To the best of our knowledge, perfusion systems further enhance hepatocyte function under dynamic culture conditions compared to that observed under static culture [
36]. In the current study, patterned fibers and microfluidic chips were able to recapitulate cellular microenvironments in vitro on a microscale. Patterned fibers in the perfusion system provided ample adhesive sites and secure shields for hepatocytes to endure shear stress, and the cell arrangement could be easily manipulated and formed spheroids. Accordingly, the albumin and urea secretion for all dynamic culture groups exhibited higher yields than those obtained during static culture (
Figure 5). Such marked maintainability is likely explained by the higher cell vitality and number of hepatocyte spheroids arising under dynamic culture. Bile canaliculi formation represents one of the key phenotypes of hepatocyte polarization, ensuring the efficient polarized transport of hepatic tissues. Compared to hepatocytes cultured under the static system, functional bile canaliculi networks were obviously present in the hepatocyte spheroids formed under dynamic culture [
37]. Especially under the flow rate of 10 μL/min, bile canaliculi were well-developed, and the respective hepatocytes formed multiple junctions within spheroids. The ultrastructures of such bile canaliculi have been shown to facilitate the diffusive delivery of culture media to the center of hepatic spheroids, which is an important parameter affecting cell morphology, function, and physiological responsiveness [
38]. Therefore, the patterned fibrous mat-based microfluidic chip likely represents a useful tool for fundamental studies of hepatic functions in physiological conditions and in more complex drug-transport studies.
Based on previously studies, exposure to 120 μg/mL Ag NPs was used to model nanoparticle toxicity in order to test the sensitivity, consistency, and feasibility of the system [
39]. Owing to the well-maintained metabolic functions of hepatic spheroids, cells under dynamic culture exhibited higher sensitivity to Ag NP-induced toxicity than those grown under static conditions on both day 7 and day 15 (
Figure 7).

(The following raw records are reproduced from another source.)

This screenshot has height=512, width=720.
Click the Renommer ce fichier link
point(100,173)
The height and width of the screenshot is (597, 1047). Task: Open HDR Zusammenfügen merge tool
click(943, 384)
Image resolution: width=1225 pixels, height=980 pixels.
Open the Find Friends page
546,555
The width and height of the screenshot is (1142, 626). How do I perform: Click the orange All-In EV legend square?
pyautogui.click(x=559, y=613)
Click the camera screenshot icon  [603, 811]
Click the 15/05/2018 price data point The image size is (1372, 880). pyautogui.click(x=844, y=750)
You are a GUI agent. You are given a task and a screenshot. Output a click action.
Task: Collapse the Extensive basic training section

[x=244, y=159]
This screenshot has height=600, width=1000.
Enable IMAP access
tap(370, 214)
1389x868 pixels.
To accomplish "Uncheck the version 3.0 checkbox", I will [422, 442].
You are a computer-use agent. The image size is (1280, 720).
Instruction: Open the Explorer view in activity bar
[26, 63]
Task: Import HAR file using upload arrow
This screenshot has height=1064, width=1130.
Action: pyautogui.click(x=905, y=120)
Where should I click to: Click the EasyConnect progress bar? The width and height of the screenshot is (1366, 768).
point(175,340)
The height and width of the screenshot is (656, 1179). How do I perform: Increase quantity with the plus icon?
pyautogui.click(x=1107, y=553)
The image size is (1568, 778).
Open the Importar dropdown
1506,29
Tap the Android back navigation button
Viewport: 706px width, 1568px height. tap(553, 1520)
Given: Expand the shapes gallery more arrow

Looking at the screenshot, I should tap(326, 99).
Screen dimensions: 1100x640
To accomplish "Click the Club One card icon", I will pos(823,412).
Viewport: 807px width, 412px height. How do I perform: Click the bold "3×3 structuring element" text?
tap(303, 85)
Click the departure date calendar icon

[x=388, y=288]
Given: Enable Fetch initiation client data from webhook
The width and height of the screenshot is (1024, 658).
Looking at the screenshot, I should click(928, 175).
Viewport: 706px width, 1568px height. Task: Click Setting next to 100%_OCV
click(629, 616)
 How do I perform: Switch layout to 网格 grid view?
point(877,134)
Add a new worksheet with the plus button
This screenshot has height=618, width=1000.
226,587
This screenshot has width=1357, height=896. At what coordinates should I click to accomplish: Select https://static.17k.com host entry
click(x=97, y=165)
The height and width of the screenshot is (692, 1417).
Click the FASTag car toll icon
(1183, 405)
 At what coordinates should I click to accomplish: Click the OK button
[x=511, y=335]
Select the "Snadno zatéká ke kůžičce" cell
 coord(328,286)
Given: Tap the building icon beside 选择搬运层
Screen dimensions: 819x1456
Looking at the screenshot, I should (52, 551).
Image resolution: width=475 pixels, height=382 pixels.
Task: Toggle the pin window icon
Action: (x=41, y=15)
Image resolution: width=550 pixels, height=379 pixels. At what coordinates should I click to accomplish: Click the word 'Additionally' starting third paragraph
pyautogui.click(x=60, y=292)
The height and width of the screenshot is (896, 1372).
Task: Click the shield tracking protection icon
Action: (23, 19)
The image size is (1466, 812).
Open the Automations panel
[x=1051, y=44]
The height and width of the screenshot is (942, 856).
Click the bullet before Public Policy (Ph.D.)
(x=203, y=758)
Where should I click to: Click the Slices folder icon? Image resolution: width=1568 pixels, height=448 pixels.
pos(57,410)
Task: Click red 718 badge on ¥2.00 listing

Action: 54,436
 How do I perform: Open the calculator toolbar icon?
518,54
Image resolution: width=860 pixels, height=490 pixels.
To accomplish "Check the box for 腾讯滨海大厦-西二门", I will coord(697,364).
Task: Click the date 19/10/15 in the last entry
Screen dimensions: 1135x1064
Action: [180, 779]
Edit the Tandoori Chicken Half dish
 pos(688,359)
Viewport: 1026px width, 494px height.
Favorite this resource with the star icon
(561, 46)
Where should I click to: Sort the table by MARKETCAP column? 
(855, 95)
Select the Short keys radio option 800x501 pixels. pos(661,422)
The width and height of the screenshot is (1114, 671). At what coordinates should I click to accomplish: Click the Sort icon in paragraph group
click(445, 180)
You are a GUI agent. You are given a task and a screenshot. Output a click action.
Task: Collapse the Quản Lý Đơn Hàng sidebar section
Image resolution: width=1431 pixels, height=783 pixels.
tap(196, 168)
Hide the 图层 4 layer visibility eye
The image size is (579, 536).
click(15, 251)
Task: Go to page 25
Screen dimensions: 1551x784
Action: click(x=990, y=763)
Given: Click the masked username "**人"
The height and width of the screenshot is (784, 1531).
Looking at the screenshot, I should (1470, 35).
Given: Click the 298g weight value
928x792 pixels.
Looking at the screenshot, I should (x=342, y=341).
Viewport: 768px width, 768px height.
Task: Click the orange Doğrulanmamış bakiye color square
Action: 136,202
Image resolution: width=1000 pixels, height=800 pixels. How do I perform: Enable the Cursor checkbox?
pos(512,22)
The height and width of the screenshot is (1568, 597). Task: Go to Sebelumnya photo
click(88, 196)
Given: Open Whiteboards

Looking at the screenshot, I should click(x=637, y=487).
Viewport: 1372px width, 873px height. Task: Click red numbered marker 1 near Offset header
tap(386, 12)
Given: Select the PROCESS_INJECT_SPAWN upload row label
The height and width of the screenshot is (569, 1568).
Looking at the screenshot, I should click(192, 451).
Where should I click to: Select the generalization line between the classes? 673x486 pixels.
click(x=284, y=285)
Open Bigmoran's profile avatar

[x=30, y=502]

It has been extensively reported that sphere-shaped hepatic clusters are not only able to mimic the original morphology of the liver, but also provide functional hepatocytes in vitro [
40]. Notably, the hepatocytes grown in the platform utilized in the current study could form physiologically relevant spheroids, potentially allowing the extension of the current level of cytotoxicity assessment from the cellular to the tissue level thereby reducing prediction error and improving prediction accuracy. In addition, following the treatment of hepatocytes with Ag NPs for 24 h, approximately 50% of the cells grown under perfusion culture had died. This phenomenon was similar to previous findings such as those by Firouz et al., who reported an Ag NPs IC
50 value (the nanoparticle concentration causing 50% cell death) of 121.7 µg/mL [
20]. Furthermore, the viability of hepatocytes under the flow rate of 10 μL/min after Ag NP treatment on day 7 and day 15 was similar, indicating that this flow rate achieved consistent, reliable, and high predictive values, and that it also extended the functional period up to 15 days. In contrast, hepatocytes under other growth conditions exhibited highly variable cell viability results at these time points following Ag NP treatment. Overall, however, hepatocytes that exhibited lower functioning on day 15 appeared to be more vulnerable to Ag NP-induced toxicity than those with poor function at 7 days (
Figure 7), likely because of the absence of key physiological processes such as the transport of NPs via homotypic cell–cell interactions [
41]. These results demonstrate the feasibility of hepatocytes cultured in this system as a potential in vitro testing model for the prediction of nanotoxicity, although further cellular and molecular investigations would be needed for a better understanding of the underlying mechanisms.